GQG Partners lost almost US$4 billion in outflows during 2025 although investment performance helped to maintain funds under management (FUM).
In an FUM update for the 12-month period, it said FUM rose from US$153 billion ($228 billion) at the start of 2025 and rose 7 per cent to US$163.9 billion at the end of the year.
This was achieved despite the firm reporting US$3.9 billion in outflows, including US$2.1 billion in December when all its asset categories reported outflows.
The fund manager had particularly suffered in the second half of the calendar year with outflows of more than US$1 billion occurring in multiple months.
The worst-affected sector over the year was emerging markets which saw US$3.4 billion in outflows during the year followed by global strategies which lost US$1.7 billion and US equities which lost US$1.1 billion.
Its international strategies reported positive flows of US$2.4 billion.
However, investment performance was able to add US$14.8 billion to the overall FUM, particularly in its international strategies which saw investment performance add US$11.8 billion.
In an ASX statement, GQG said: “We maintained our defensive positioning through year-end, consistent with our goal to protect client assets from what we perceive as extended valuations, deteriorating fundamentals and macroeconomic uncertainty.

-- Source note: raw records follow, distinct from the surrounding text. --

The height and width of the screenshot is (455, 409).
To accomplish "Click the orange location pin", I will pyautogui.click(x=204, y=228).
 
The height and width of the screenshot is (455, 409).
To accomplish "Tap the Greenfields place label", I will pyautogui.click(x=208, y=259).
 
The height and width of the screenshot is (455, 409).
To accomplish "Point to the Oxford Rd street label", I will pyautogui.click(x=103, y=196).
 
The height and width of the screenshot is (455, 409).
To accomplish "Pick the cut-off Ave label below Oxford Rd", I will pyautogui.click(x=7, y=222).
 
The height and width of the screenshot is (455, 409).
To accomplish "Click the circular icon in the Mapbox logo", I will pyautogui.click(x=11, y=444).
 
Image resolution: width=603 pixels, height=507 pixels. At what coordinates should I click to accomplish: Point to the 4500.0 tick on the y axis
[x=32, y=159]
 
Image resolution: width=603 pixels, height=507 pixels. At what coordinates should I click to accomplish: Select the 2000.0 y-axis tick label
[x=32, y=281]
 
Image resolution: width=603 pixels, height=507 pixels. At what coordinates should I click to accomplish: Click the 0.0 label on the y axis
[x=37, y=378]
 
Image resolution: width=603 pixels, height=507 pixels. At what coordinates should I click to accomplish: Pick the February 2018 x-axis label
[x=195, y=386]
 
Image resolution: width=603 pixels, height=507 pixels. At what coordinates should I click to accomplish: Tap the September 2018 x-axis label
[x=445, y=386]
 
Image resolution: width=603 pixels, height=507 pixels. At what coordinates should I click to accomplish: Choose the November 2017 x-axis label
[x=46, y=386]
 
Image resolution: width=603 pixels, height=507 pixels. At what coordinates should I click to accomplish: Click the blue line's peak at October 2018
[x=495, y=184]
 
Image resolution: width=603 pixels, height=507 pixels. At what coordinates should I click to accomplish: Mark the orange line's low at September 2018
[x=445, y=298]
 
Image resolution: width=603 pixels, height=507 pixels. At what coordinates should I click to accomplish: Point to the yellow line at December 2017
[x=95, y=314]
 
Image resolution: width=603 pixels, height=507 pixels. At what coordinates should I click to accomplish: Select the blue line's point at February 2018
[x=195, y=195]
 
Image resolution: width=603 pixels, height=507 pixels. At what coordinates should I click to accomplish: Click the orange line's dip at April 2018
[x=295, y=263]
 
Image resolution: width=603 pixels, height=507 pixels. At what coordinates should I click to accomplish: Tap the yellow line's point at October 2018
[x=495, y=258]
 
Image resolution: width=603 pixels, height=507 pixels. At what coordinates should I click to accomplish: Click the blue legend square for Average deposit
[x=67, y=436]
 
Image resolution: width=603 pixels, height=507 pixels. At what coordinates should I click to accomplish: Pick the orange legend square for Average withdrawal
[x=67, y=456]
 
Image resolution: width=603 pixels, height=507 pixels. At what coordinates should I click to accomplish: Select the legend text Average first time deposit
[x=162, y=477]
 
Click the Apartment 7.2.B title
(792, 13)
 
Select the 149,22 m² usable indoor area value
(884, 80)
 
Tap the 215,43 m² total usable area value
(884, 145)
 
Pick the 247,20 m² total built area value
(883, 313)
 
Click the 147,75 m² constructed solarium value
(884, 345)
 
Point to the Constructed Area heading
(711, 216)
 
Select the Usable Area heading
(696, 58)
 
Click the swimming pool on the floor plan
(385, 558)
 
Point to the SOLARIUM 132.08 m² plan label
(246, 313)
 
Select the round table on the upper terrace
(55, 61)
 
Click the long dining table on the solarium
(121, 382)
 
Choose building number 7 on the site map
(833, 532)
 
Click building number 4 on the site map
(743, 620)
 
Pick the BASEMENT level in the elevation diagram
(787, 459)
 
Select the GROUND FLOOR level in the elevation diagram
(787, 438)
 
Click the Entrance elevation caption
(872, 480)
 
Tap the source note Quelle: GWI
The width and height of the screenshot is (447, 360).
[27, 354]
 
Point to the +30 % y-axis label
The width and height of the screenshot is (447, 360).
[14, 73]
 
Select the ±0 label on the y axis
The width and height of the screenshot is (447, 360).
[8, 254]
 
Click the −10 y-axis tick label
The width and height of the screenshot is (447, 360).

As a result, we experienced relative underperformance across all our strategies for the year versus our benchmark.”
Part of the reason for the outflows is caused by fund underperformance with its funds bucking market trends and betting against artificial intelligence.
As of 30 November, its Global Quality Equity fund had lost 6.1 per cent over one year versus returns of 17.3 per cent by the MSCI ACWI ex Tobacco Index benchmark.
Discussing its stance on AI, a whitepaper from the firm issued a stark warning on OpenAI’s long-term business viability, arguing the company’s economics are fundamentally unsound despite rapid revenue growth, mass user adoption and its central role in the global AI infrastructure boom.
In Dotcom on Steroids: Part II, it contended OpenAI’s business “appears commoditised” and is “hyper capital-intensive,” with rising compute costs and intensifying competition from both closed- and open-source developers.
“We believe it will struggle to build a sustainable business over time,” the paper stated.
At the start of the year, GQG Partners appointed a chief financial officer to replace Melodie Zakaluk who departed in early 2025. Its former deputy CFO, Charles Falck, was promoted to the CFO role, having joined GQG in late 2016.
He has over 20 years of investment management experience, including a stint as global chief operating officer at Vontobel Asset Management, where he oversaw global infrastructure spanning investment services, product management, risk, legal and business analytics.